[Pixel coordinate grounding data]
------------------------------------------------
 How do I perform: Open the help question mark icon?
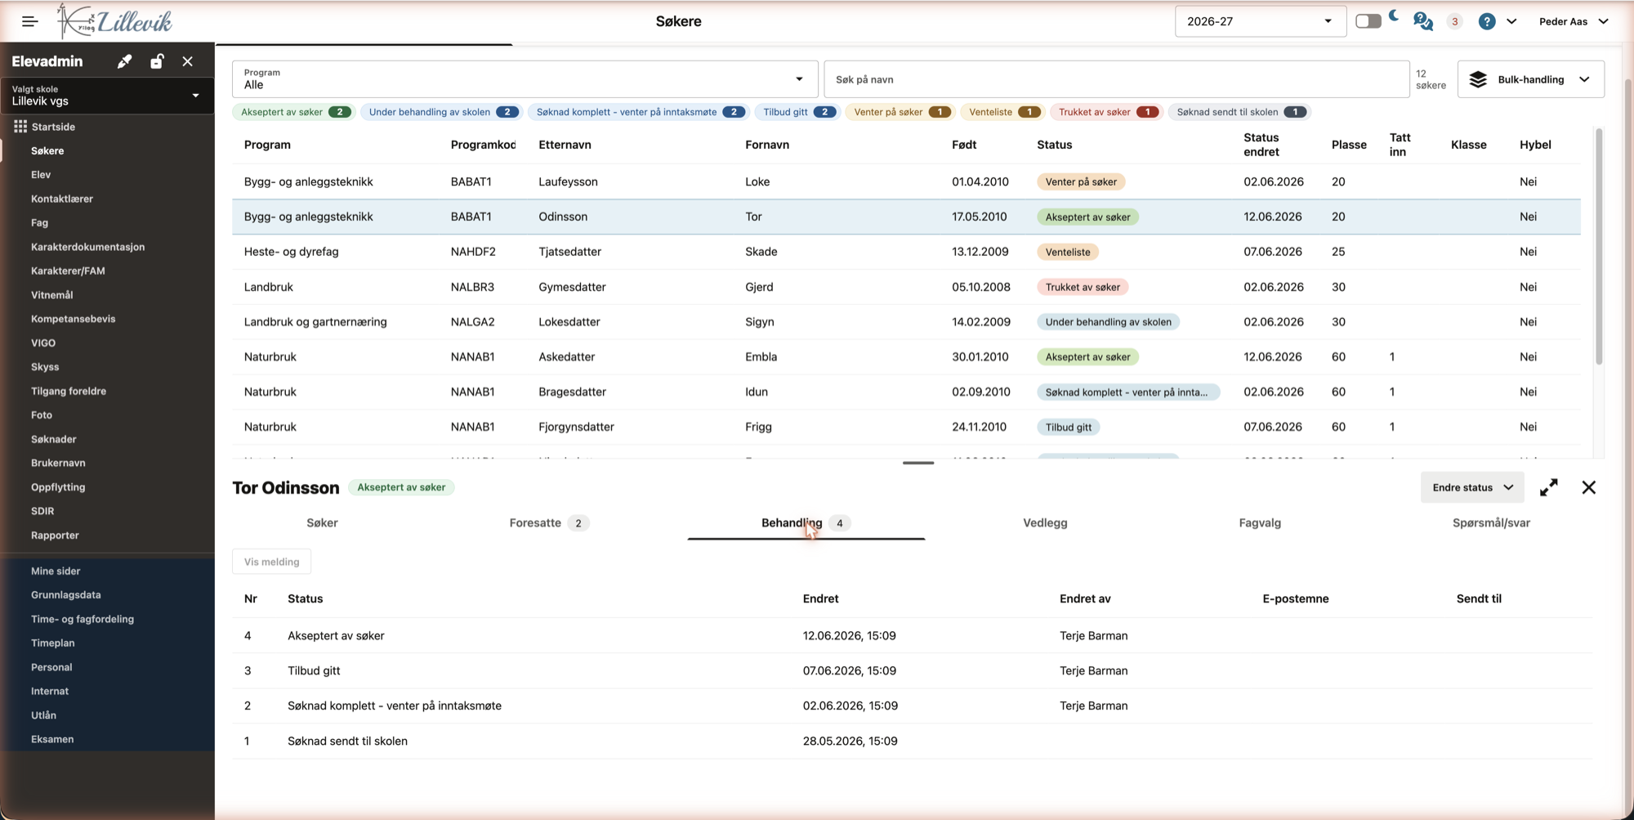tap(1487, 21)
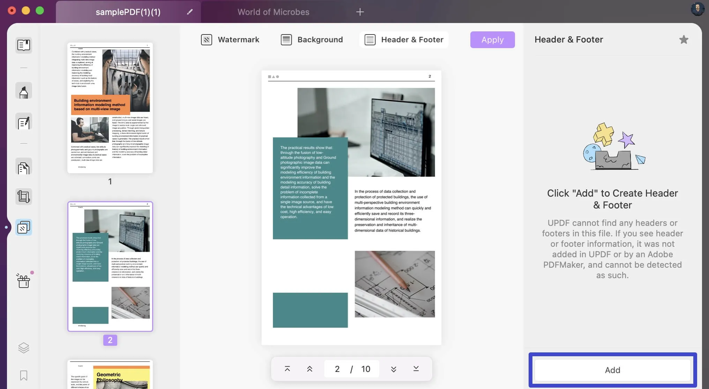The image size is (709, 389).
Task: Click the page number input field
Action: [337, 368]
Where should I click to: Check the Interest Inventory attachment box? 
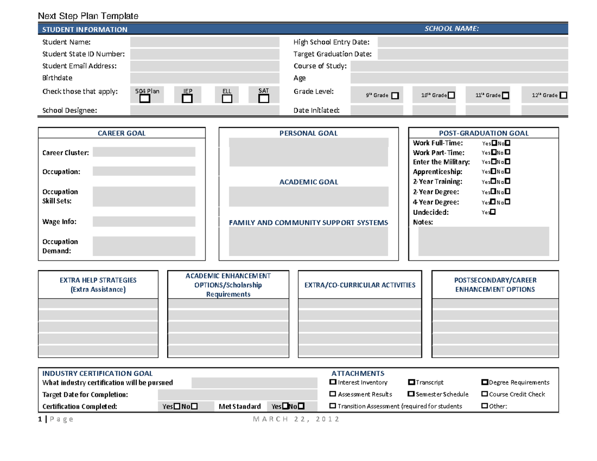[x=333, y=382]
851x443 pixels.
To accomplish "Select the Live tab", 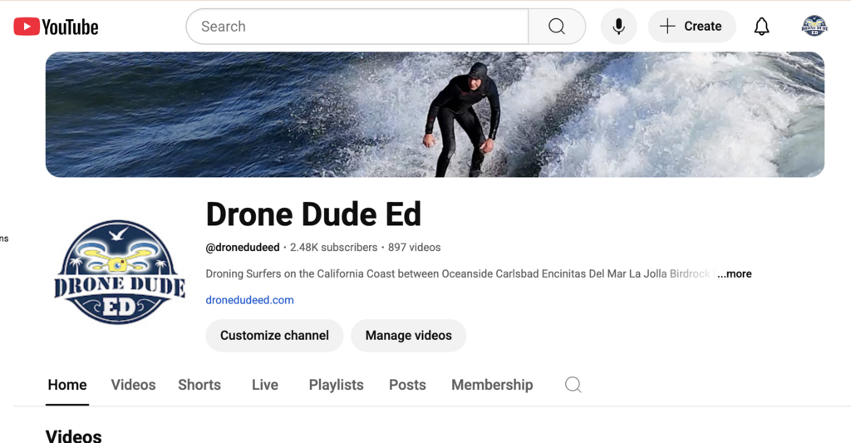I will point(265,385).
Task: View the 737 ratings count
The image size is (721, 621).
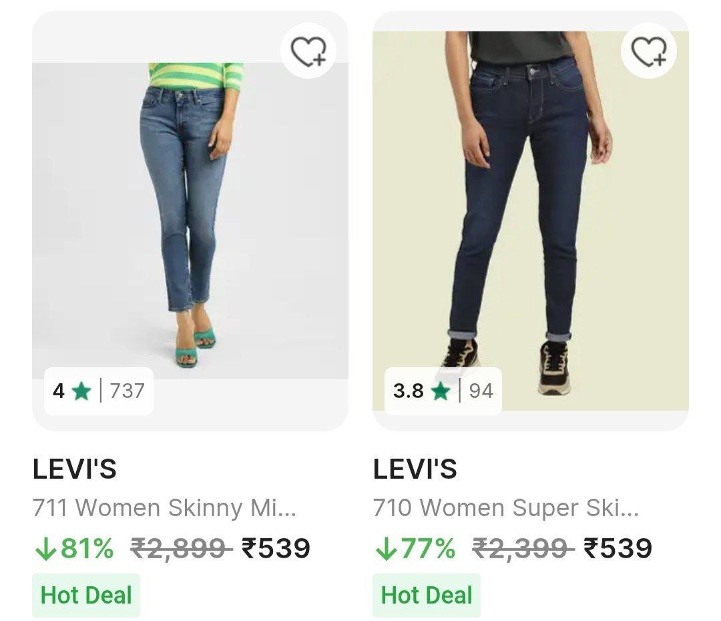Action: coord(127,391)
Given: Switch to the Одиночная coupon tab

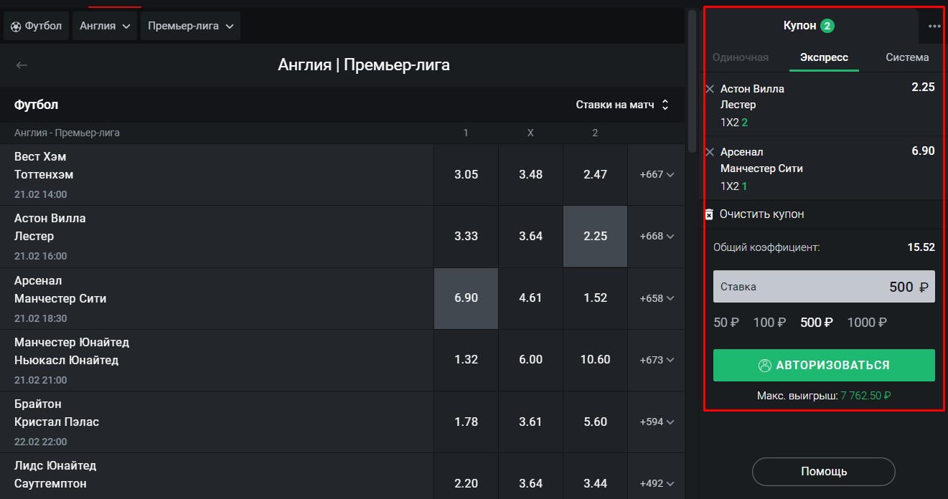Looking at the screenshot, I should (741, 57).
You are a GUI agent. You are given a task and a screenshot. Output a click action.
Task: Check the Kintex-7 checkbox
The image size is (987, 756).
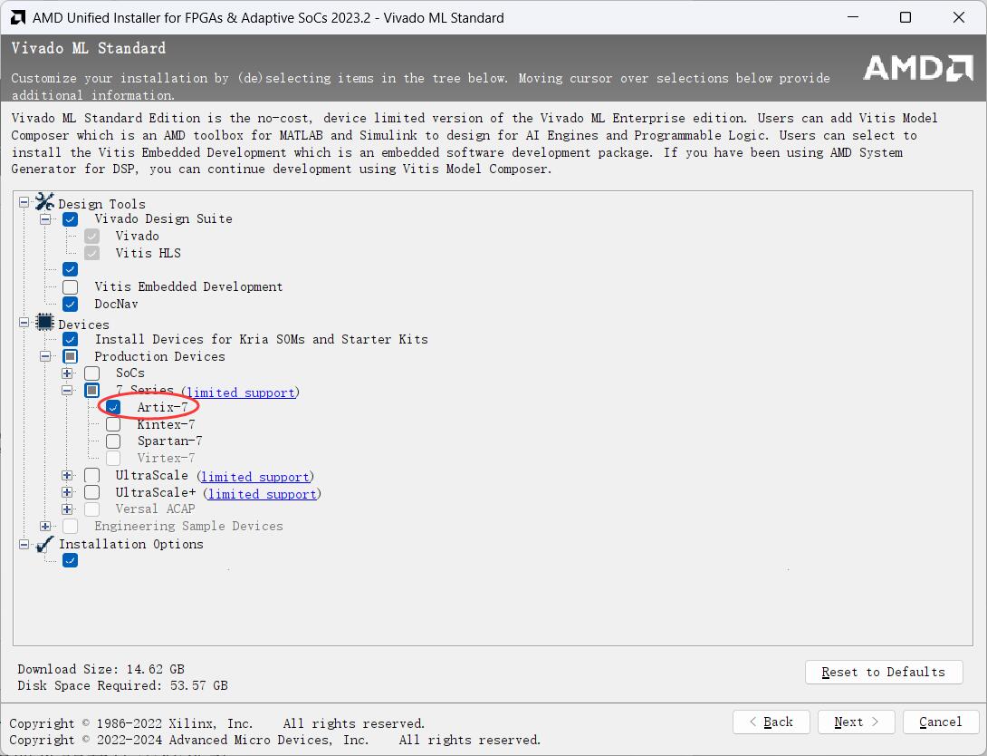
------------------------------------------------
• PROBLEM REQUIREMENTS
Print exactly the lines from the line with "You are a GUI" through the end of the data, both ends included, and print no pictures.

• EXERCISE RESULT
You are a GUI agent. You are given a task and a screenshot. Output a click action.
Task: Check the Kintex-7 checkbox
The image size is (987, 756).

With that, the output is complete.